Physical vapor deposition is utilized in the manufacturing of many items and for many purposes. Common materials that can be applied as a coating using  physical vapor deposition are titanium nitride, zirconium nitride, chromium nitride, and titanium aluminum nitride.  PVD is an important step in many manufacturing processes including the fabrication of semiconductor devices and coated cutting tools. They make parts or surfaces harder, more corrosion resistant, and abrasion resistant.  PVD coatings can be useful in almost all scientific fields including, aerospace, automotive, surgical, optics, etc.

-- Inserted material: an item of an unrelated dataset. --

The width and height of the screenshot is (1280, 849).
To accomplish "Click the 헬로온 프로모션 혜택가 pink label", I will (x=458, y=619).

Industrial Applications of PVD Coatings

Many modern industries use PVD technologies for their manufacturing. Here are some examples of industries that utilize PVD:

  • Toolmakers: As a result of its ability to deposit hard coatings like chromium nitride and titanium nitride, PVD has become an essential material for manufacturing high-quality tools. Examples are drills, cutting tools as well as screwdrivers. Physical vapor deposition coatings are very useful in protecting tools and machinery from corrosion.

  • Aerospace and Automotive: Here PVD deposition techniques are mostly used to improve wear resistance of metal parts, or to make them corrosion resistant. Very often, parts of the engine or the chassis are treated with a protective hard coating.

  • Jewelry and design: PVD not only can deposit precious metals like gold, silver and platinum to give items luxuriant aesthetics but it can also be used to color stainless steel parts. This is commonly done by thin films of brass, silver, or gold on top of the steel substrate.

  • Optics: The possible applications for PVD depositions in optics range from the production of highly sophisticated mirrors to specially coated glasses. Protective, reflective, or absorbing layers can be deposited on glass sheets, lenses, prisms, or other optical components. Those products are used in modern high-tech optics, ranging from laser components to optical instruments.

  • Semiconductors: PVD (mostly sputtering) is used in two main fields, related to semiconductor applications: Microchips and thin film photovoltaic cells. In the former, mostly metals like platinum, tungsten, or copper are sputter-coated; sometimes in multilayered depositions. In the latter, rare earths, metals, or composites of both are coated on glass or plastic substrates. The most frequently used materials are copper, indium, gallium, or tellurium (or alloys of those).